Thomas said 25 tons of green goobers will be boiled along with a ton or two for roasting.

“We started boiling Wednesday and we’ll have enough to last, hopefully, on into Labor Day,” he said.

How long the 25 tons will last depends a lot on the weather, but the weather has never kept people away before.

Thomas said he’s not sure how the World’s Largest Peanut Boil got its name.

“Years ago, somebody said this was the world’s largest peanut boil and it stuck,” he said. “We’ve been calling it that ever since and nobody’s challenged us on it.”
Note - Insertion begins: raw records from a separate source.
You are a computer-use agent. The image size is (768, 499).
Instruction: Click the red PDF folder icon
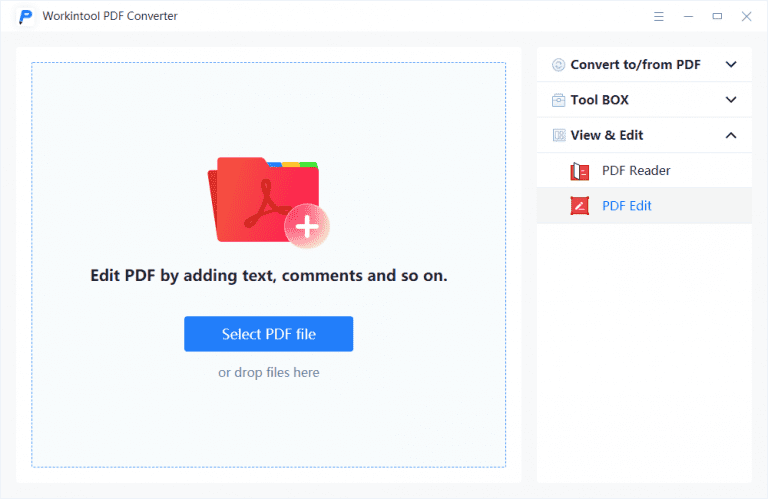click(264, 200)
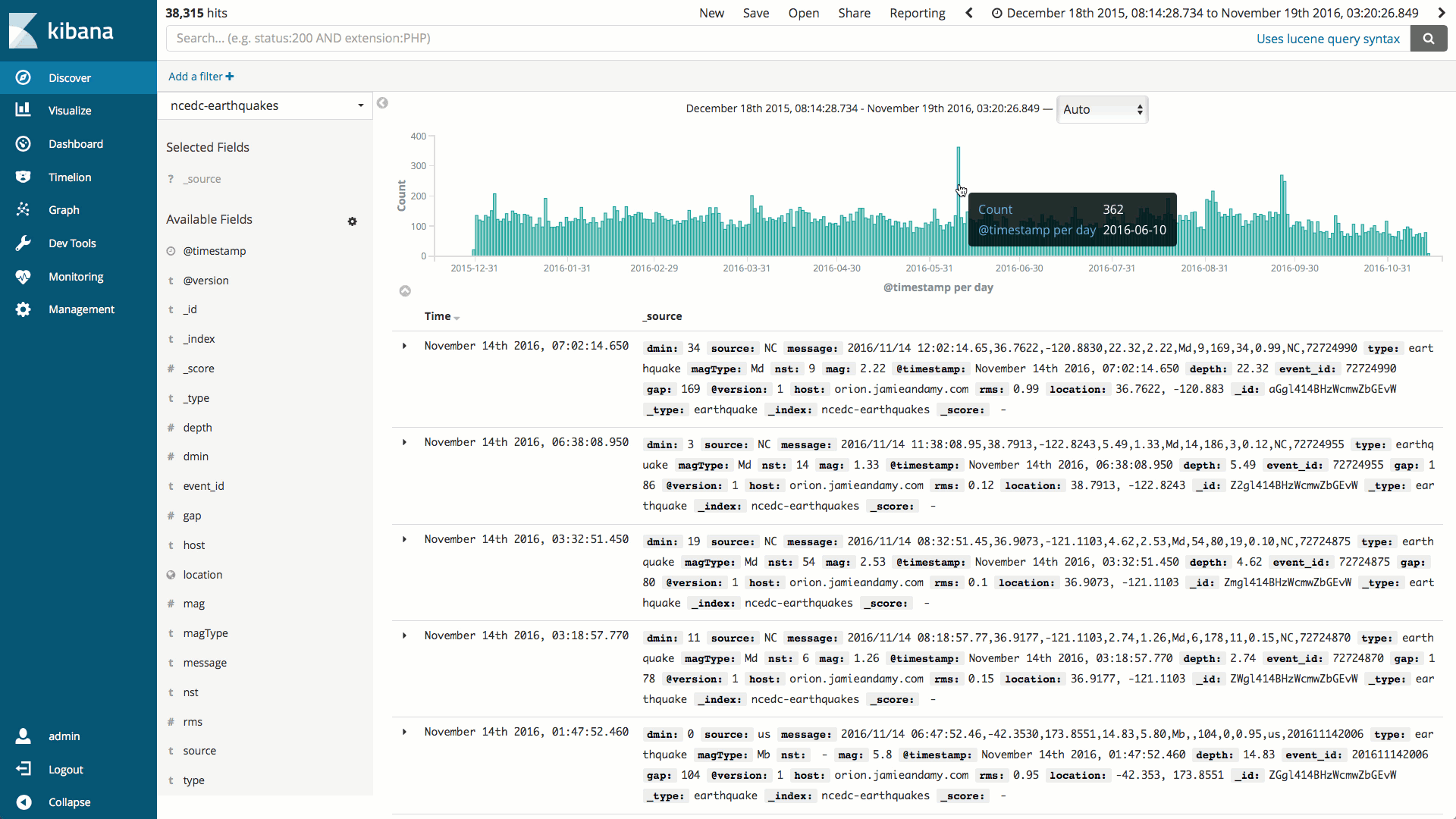This screenshot has width=1456, height=819.
Task: Open the Visualize panel
Action: (70, 111)
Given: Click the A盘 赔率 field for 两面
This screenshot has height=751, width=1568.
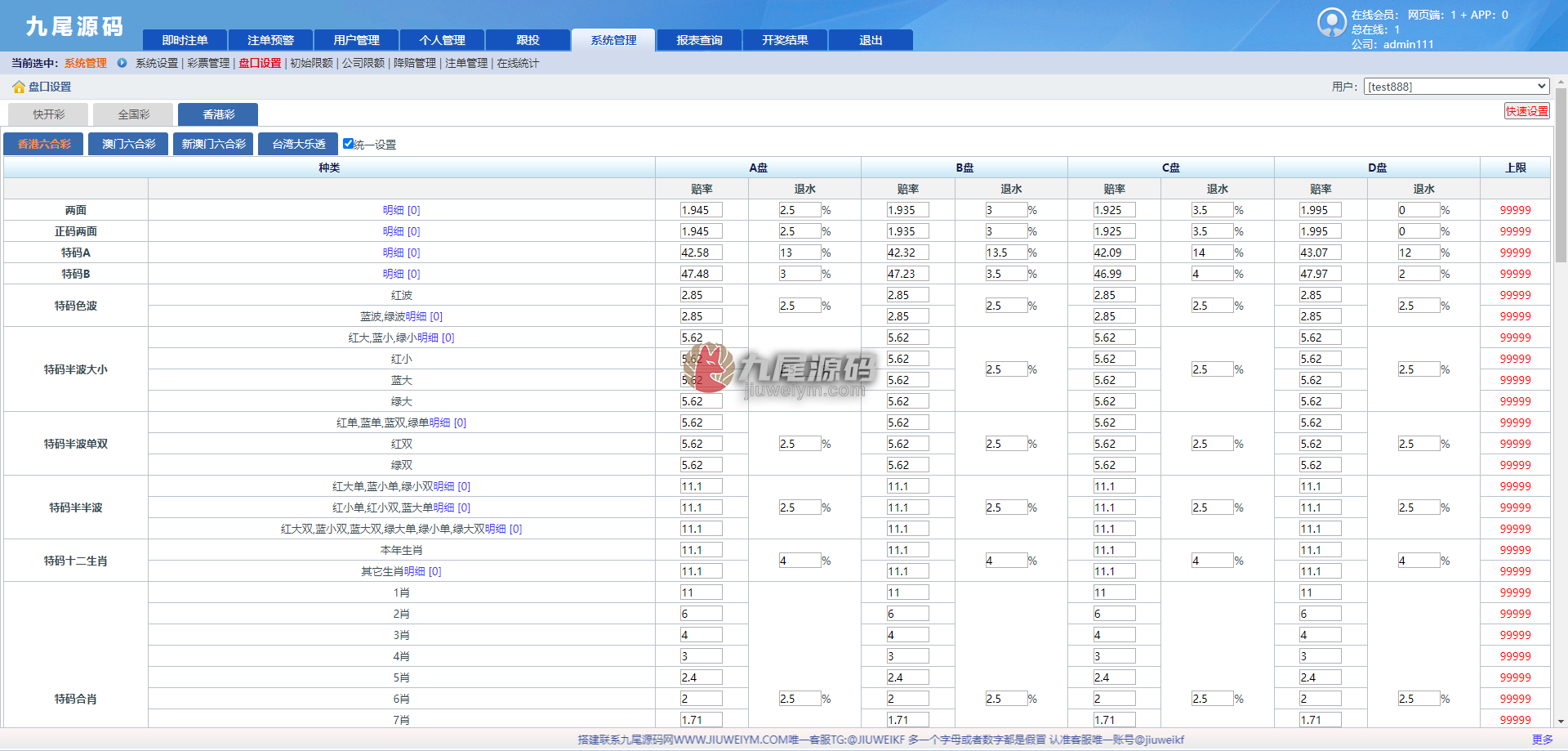Looking at the screenshot, I should click(701, 210).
The Shriners first peanut boilings were held in downtown Luverne and then moved “on the grounds” out toward Rutledge. When time and money permitted, the Shriners built a large boiling shed.

The shed has taken on a different look in the past couple of years. The 20 boiling pots that were fired by hissing gas burners have been replaced with five cookers, or tanks, that take a lot of the heat off the Shriners and the volunteers.

“It got real hot standing and stirring up next to those boiling pots,” Thomas said. “You don’t have to do that with these tanks.”

About 600 pounds of peanuts can be boiled in one tank in about three hours where it took all 20 pots boiling full steam ahead to boil the same amount in the same amount of time.

But, so as not to completely abandon tradition, the Shriners have keep one pot boiling “just for old time’s sake” and so people can see how it was done.

Glen Mothershed is a 35-year volunteer with the World’s Largest Peanut Boil. He received the Shriners outstanding volunteer award for his dedication to the annual fund-raiser.

“I help out as my way of thanking the Shriners for all the good work they do, especially for burn victims,” he said. “They came to the aid of a little girl from this area that was burned in a cotton wagon. So, I’ve seen for myself what they do for others.”

The 2012 World’s Largest Peanut Boil opens around 5:30 each morning and closes, hopefully, before midnight, through the weekend and, if the peanuts hold out on into Labor Day.

The world’s “best” peanuts are $8 for the large bags and $4 for the small bags.